The EHRP Team winced when we saw this story, reported by Gretchen Gavett for PBS Frontline:
Deamonte Driver’s tooth was bothering him. The same was the case for his younger brother DeShawn, who needed six teeth extracted. Both boys, from Maryland, were at some points covered by Medicaid. At critical times, though, they were dropped from the program because, according to their mother Alyce, their paperwork may have been sent to a homeless shelter where they lived for a short time.
Alyce, who worked a variety of jobs over the years, didn’t have insurance.

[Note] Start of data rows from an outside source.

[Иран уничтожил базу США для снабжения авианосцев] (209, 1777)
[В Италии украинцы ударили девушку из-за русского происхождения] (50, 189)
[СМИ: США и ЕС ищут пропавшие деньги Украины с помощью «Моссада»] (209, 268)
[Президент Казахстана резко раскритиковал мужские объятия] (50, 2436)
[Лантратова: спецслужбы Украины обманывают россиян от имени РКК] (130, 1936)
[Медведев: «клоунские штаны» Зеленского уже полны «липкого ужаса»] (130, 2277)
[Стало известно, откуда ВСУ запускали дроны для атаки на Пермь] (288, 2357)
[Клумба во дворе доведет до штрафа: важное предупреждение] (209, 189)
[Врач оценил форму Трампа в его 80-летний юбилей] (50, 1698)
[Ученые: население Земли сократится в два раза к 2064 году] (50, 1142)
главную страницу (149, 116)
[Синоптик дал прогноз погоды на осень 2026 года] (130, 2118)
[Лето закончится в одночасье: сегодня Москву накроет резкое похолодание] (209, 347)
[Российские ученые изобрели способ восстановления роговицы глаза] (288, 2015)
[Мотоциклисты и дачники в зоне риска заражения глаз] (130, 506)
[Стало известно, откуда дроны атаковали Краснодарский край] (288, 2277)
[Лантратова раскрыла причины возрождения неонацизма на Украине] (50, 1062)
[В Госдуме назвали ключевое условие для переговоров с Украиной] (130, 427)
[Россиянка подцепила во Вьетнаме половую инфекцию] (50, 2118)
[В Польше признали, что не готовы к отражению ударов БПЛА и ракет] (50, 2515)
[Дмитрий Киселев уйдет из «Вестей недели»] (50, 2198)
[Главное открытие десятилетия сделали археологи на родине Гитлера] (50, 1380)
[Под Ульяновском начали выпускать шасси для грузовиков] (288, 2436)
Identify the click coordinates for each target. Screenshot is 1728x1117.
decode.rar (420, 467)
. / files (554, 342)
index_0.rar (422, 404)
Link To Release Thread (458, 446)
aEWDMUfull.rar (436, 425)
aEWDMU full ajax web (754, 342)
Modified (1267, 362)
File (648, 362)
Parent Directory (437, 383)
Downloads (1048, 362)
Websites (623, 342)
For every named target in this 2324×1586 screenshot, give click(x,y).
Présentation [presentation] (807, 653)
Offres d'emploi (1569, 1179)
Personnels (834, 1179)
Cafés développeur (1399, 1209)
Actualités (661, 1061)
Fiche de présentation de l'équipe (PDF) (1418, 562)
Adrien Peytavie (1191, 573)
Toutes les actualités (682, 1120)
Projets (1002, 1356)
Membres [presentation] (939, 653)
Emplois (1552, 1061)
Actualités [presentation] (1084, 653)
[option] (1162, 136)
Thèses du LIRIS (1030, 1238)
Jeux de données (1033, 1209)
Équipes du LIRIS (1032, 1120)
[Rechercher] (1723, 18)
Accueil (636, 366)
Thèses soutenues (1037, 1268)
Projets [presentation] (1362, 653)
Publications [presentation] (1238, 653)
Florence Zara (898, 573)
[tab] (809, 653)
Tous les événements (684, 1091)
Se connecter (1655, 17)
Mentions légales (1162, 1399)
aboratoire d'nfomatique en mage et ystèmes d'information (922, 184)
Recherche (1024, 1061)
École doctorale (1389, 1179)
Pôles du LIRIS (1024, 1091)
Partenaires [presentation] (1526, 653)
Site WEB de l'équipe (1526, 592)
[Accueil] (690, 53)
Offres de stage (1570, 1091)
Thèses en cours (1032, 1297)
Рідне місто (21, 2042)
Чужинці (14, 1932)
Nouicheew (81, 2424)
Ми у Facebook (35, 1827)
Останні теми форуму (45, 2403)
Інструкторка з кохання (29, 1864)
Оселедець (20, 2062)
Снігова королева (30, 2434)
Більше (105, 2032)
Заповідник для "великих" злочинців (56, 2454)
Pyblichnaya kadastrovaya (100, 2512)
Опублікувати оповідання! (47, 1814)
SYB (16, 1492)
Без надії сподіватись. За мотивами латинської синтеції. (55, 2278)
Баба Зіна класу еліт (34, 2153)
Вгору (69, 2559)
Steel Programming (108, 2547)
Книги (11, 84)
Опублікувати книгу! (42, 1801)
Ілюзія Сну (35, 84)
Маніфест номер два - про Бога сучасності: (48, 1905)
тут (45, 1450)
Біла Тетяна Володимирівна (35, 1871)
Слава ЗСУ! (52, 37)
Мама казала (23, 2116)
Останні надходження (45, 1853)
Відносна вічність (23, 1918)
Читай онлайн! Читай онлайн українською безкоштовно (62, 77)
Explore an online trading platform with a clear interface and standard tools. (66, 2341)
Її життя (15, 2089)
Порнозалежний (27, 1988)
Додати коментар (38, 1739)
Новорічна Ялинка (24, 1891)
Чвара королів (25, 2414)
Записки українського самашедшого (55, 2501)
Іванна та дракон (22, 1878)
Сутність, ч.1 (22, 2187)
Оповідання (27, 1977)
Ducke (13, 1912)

Mary Otto, who first covered the story for The Washington Post, found the Driver family after being contacted by Laurie Norris, a lawyer for the Public Justice Center of Baltimore. Norris was helping Alyce Driver navigate the dental system for DeShawn — making more than 20 calls in order to find a dentist that would accept Medicaid — when Deamonte became ill. After he was taken to the hospital to be treated for a headache, Deamonte became sicker, eventually needing two brain surgeries. He died less than a month later, in February 2007.
If it had been caught early, extracting Deamonte’s damaged tooth could have cost $80. The bill for two weeks of his care at Maryland’s Children’s Hospital was between $200,000 and $250,000, reports Otto. At the time of his death, only about 900 of Maryland’s 5,500 dentists accepted Medicaid.